Award-winning film producer Heather Rae spoke on the Tempe campus Monday, calling for increased authenticity in filmmaking and explaining how she answers that call in her own work.
“Most movies are about people of privilege and people in cities and men, and when we explore stories outside of that, there’s always value,” Rae said.
Her film, “Frozen River” won Rae the Producer’s Award at the 2008 Independent Spirit Awards and the film also won two Academy Awards for Best Original Screenplay and Best Actress.
She spoke about the reception of the film abroad and how the film’s acclaim indicates a need for more realistic work.
She said “Frozen River” audiences in Europe appreciated a new, more realistic view of American life.
“The world having a better understanding of the issues Americans deal with on a day-to-day basis is really, really crucial,” she said.
“Frozen River,” surrounds the friendship of two women — one Native American, one Caucasian — who come together in financial desperation to smuggle illegal immigrants across the New York-Quebec border.

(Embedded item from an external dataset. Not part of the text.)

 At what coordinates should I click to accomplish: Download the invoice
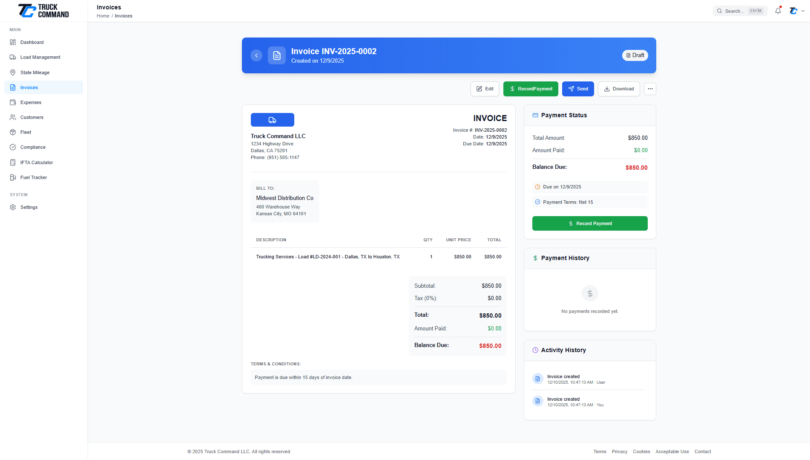(619, 89)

Rae said the critical reaction of the lead actress’s opening scene was a perfect example of Hollywood’s obsession with appearance.
Actress Melissa Leo’s scene involved her character without makeup on, teary-eyed and smoking.

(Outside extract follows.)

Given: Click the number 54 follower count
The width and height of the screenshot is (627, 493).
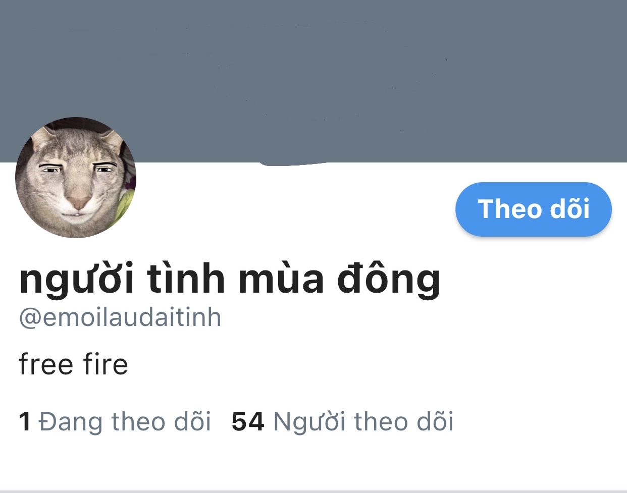Looking at the screenshot, I should [x=248, y=421].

“There was a small body of critics that criticized Melissa’s work for being so raw that she was physically unattractive,” she said.
As a filmmaker dedicated to social realism, Rae said she found these criticisms troubling.
In a question-and-answer session before her lecture, Rae said that though the characters in the film are fictional, outside elements were based on true events.
“It’s all very real,” Rae said. “When we were shooting, we could see that smuggling going on.”
Some backlash to the film came from the members on the reservation near the filming location, Rae said.
“After we made the movie, there was a small amount of people who had expressed dismay … that we were trying to do something about the smuggling,” she said.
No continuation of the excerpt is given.